**SUPPLIED TEXT**:
The One Word that Hurts Students the Most

Photo Credit: Jonathan Jones, The Photo Jones

Photo Credit: Jonathan Jones, The Photo Jones

The single biggest change students can make to move their careers forward quickly is to stop calling themselves students.

Being a student often limits what young people think of themselves and their own capabilities. There is an understanding that if you are a student you are only learning, not actually doing. By standard definitions, being a student requires no action.

I looked the definition up on Google: Student (n.) – a person who is studying at a school or college. It denotes someone who is studying in order to enter a particular profession. A person who takes an interest in a particular subject.

So, you’re a student. That means you’re interested in some field and study it from an academic perspective. Boring.

And we wonder why “students” have a hard time getting hired?

Why would a company want to hire a person that spent four years only studying a profession?

Students have to stop tacking their desired field on to the word “student” as an adjective (ie. Management student). We ought to consider our fields (ie. Marketing, Entrepreneurship, etc.) to be verbs. Seeing your major as a verb inspires and requires action. You better actually go do something.

**RAW DATA**:

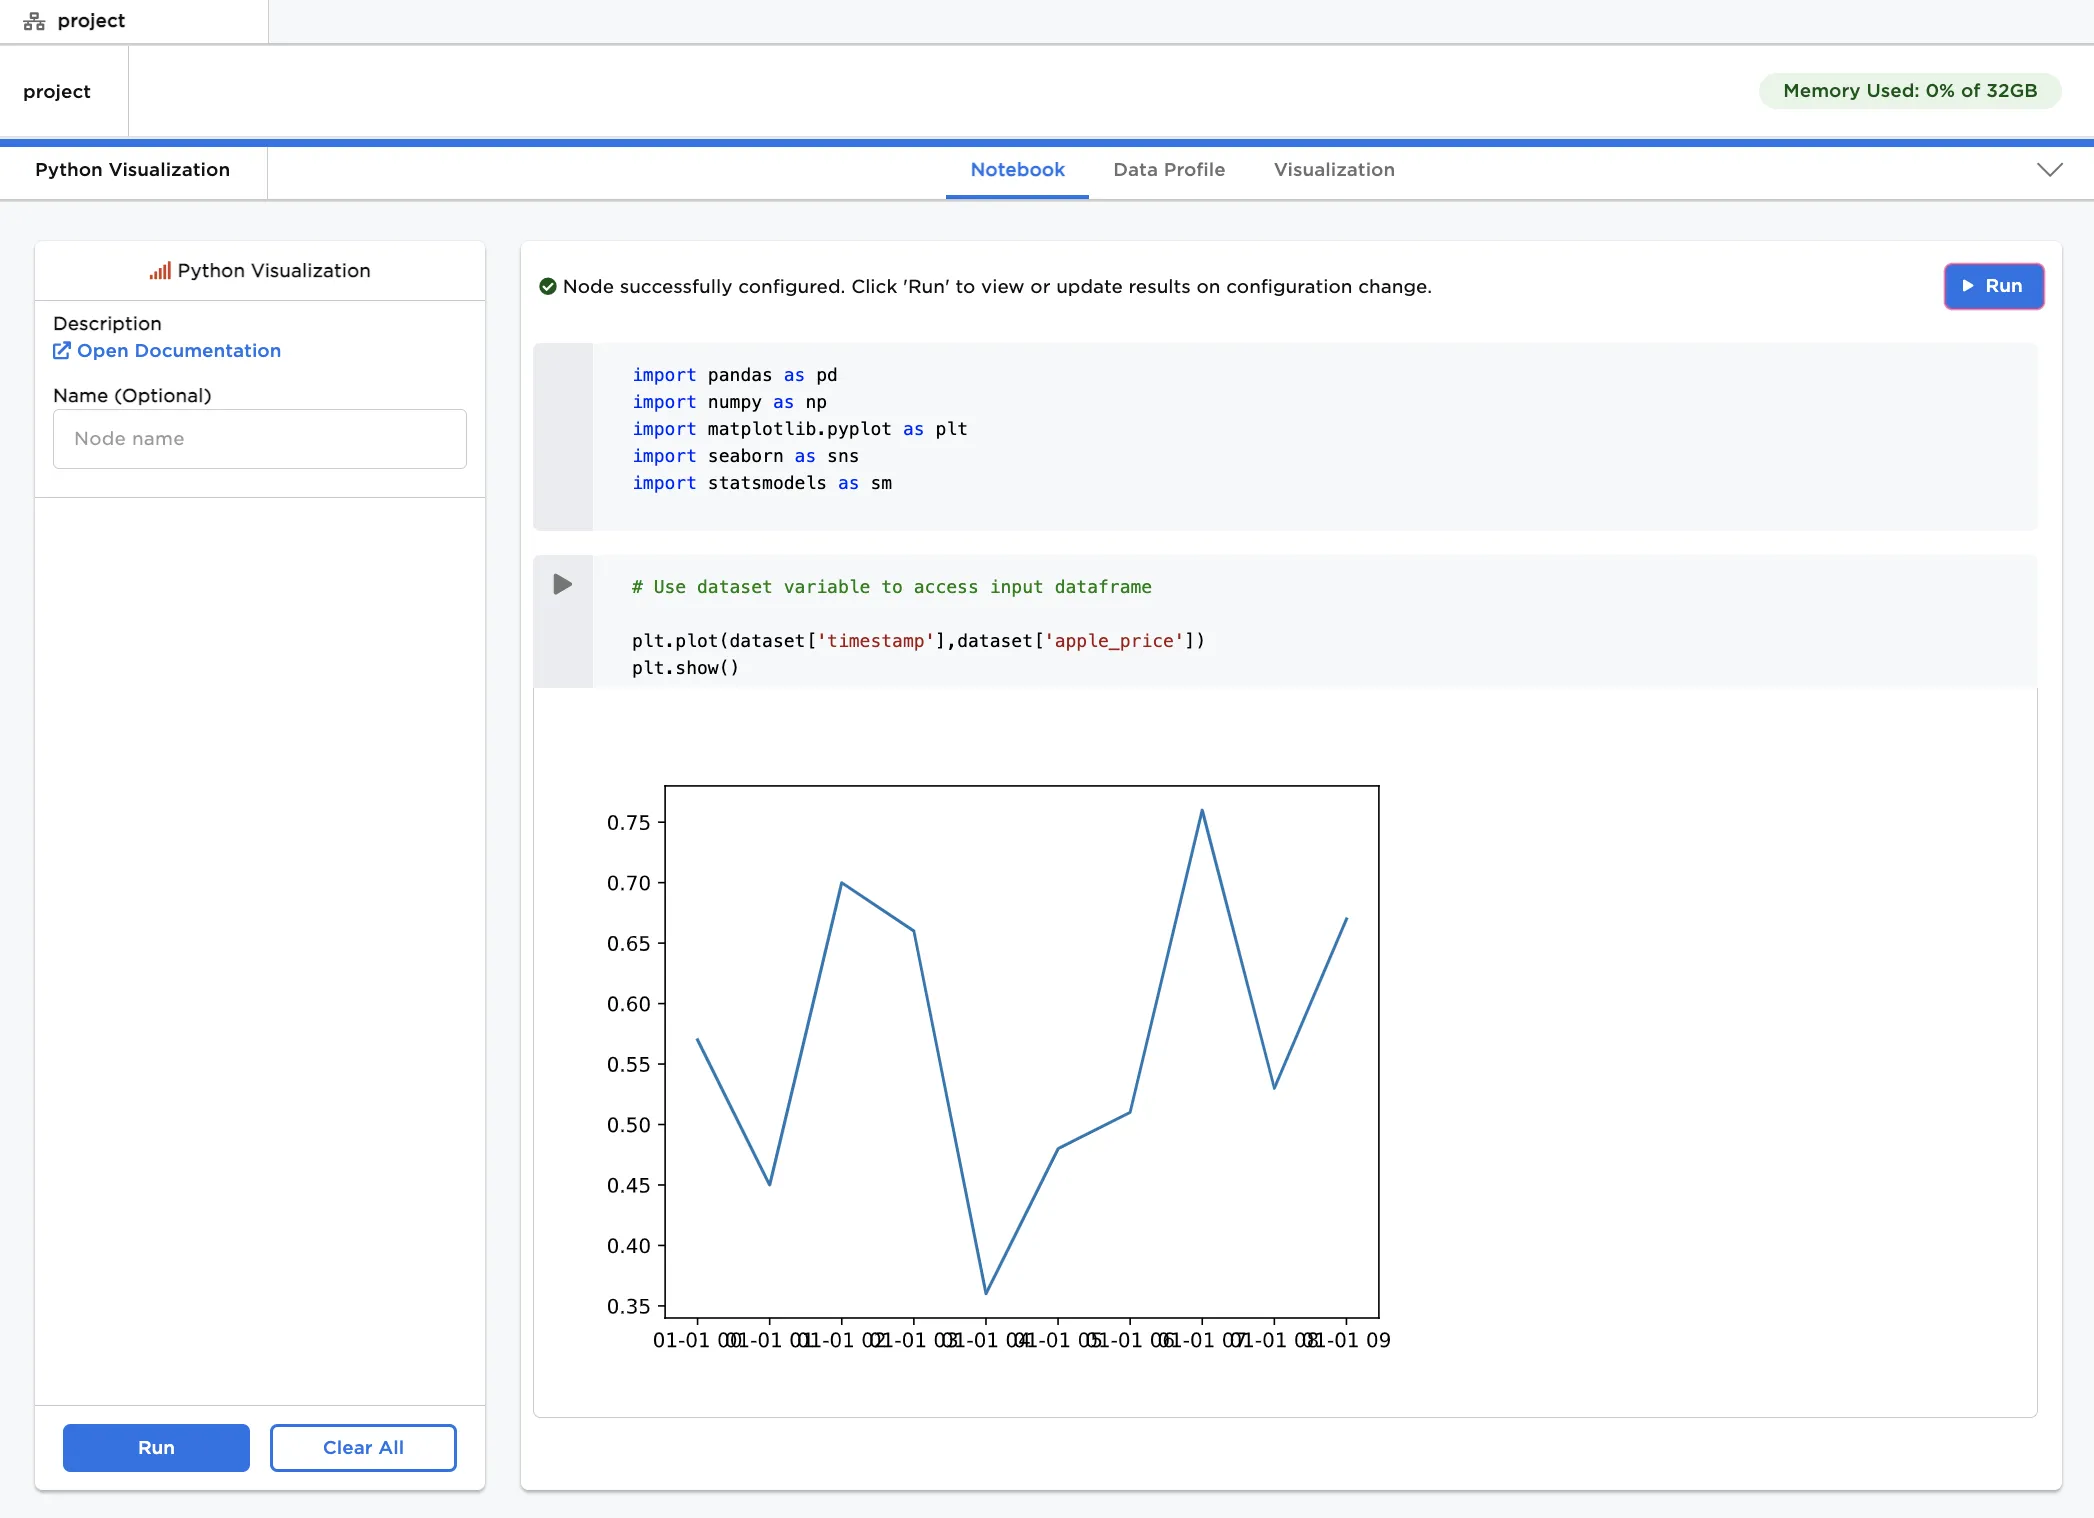The height and width of the screenshot is (1518, 2094).
Task: Switch to the Data Profile tab
Action: [1168, 170]
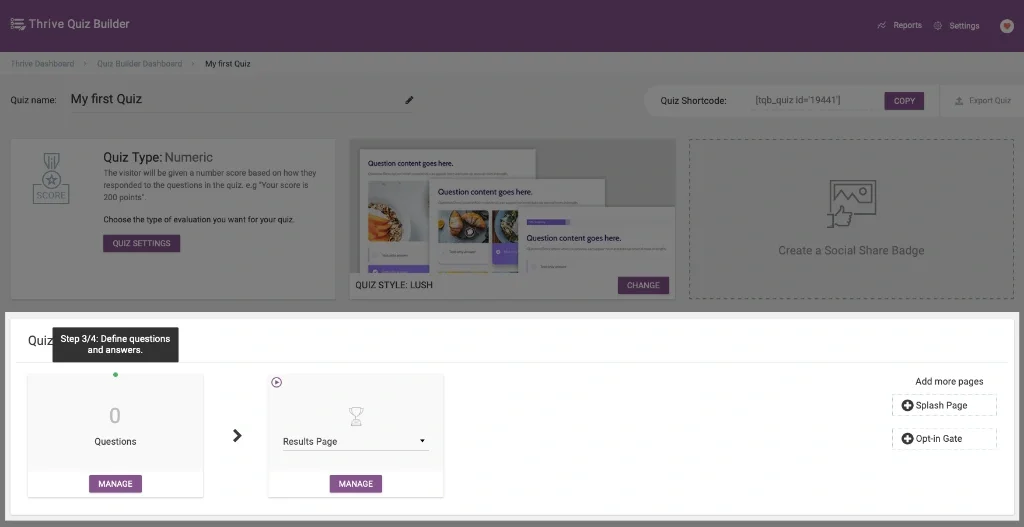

**EXERCISE REQUIREMENTS**:
In the essay about calling oneself a student, swap "capabilities" for "abilities" and write out the passage from "The One Word" to "academic perspective. Boring." with that change.

**TASK OUTPUT**:
The One Word that Hurts Students the Most

Photo Credit: Jonathan Jones, The Photo Jones

Photo Credit: Jonathan Jones, The Photo Jones

The single biggest change students can make to move their careers forward quickly is to stop calling themselves students.

Being a student often limits what young people think of themselves and their own abilities. There is an understanding that if you are a student you are only learning, not actually doing. By standard definitions, being a student requires no action.

I looked the definition up on Google: Student (n.) – a person who is studying at a school or college. It denotes someone who is studying in order to enter a particular profession. A person who takes an interest in a particular subject.

So, you’re a student. That means you’re interested in some field and study it from an academic perspective. Boring.